Texto fornecido>
Cuba, o embargo e a chupeta

Lembranças felizes da primeira infância em Cuba. Fotos: Celso Horta


O embargo econômico sofrido por Cuba mudou minha história, por isso me dou ao direito de comemorar hoje, 17 de dezembro de 2014, o anúncio de mudança na postura do governo norte-americano nas relações econômicas e sociais com a ilha e com o povo cubano. O comunicado foi realizado concomitantemente pelos presidentes Barack Obama, nos EUA e Raúl Castro, em Cuba.
Cresci escutando os causos da passagem da minha família pela ilha, no ano de 1984. O carimbo inaugural no meu passaporte deu asas à minha imaginação e encheu de mitos a minha cabeça. Viva Fidel, Viva Che, Viva José Marti! Sempre achei o máximo dizer que estive na ilha proibida no meu primeiro ano de vida e dizer que fomos muito felizes ali.

Objetivo do exercício>
Copie o trecho do texto fornecido que vai de "O embargo econômico" a "muito felizes ali.", trocando "norte-americano" por "estadunidense".

Itens>
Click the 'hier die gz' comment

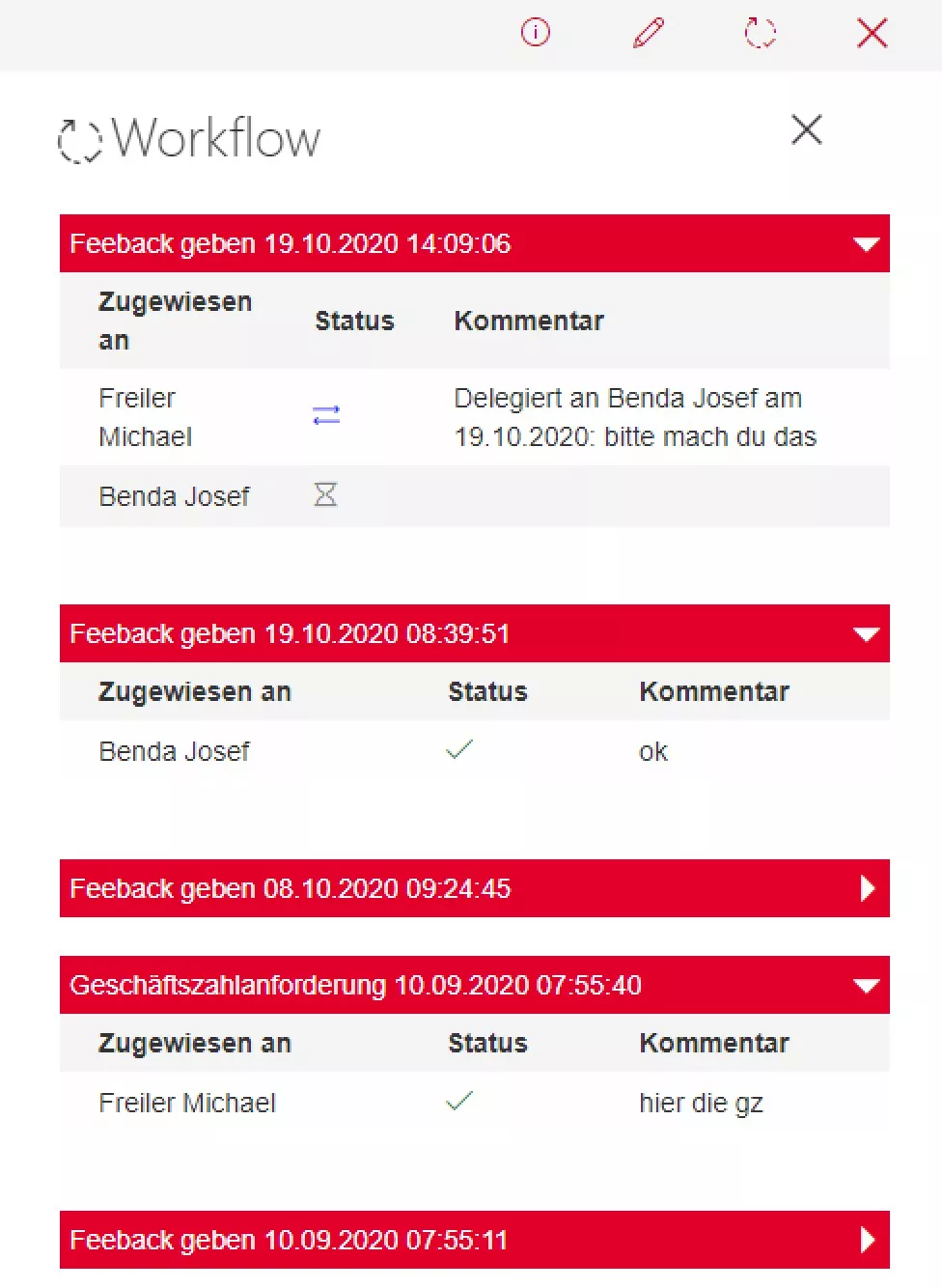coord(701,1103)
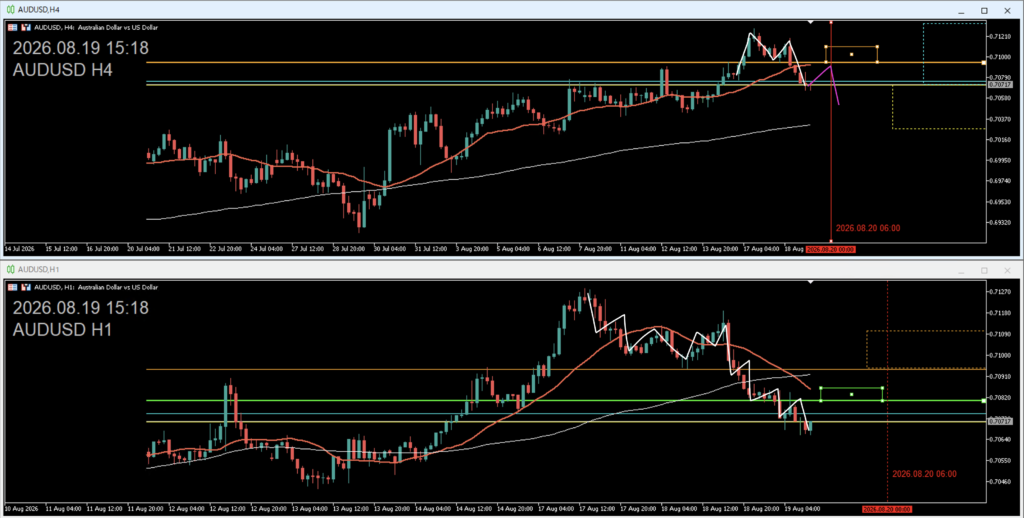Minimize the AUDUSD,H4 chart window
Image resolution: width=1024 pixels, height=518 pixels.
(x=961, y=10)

Resposta escrita>
O embargo econômico sofrido por Cuba mudou minha história, por isso me dou ao direito de comemorar hoje, 17 de dezembro de 2014, o anúncio de mudança na postura do governo estadunidense nas relações econômicas e sociais com a ilha e com o povo cubano. O comunicado foi realizado concomitantemente pelos presidentes Barack Obama, nos EUA e Raúl Castro, em Cuba.
Cresci escutando os causos da passagem da minha família pela ilha, no ano de 1984. O carimbo inaugural no meu passaporte deu asas à minha imaginação e encheu de mitos a minha cabeça. Viva Fidel, Viva Che, Viva José Marti! Sempre achei o máximo dizer que estive na ilha proibida no meu primeiro ano de vida e dizer que fomos muito felizes ali.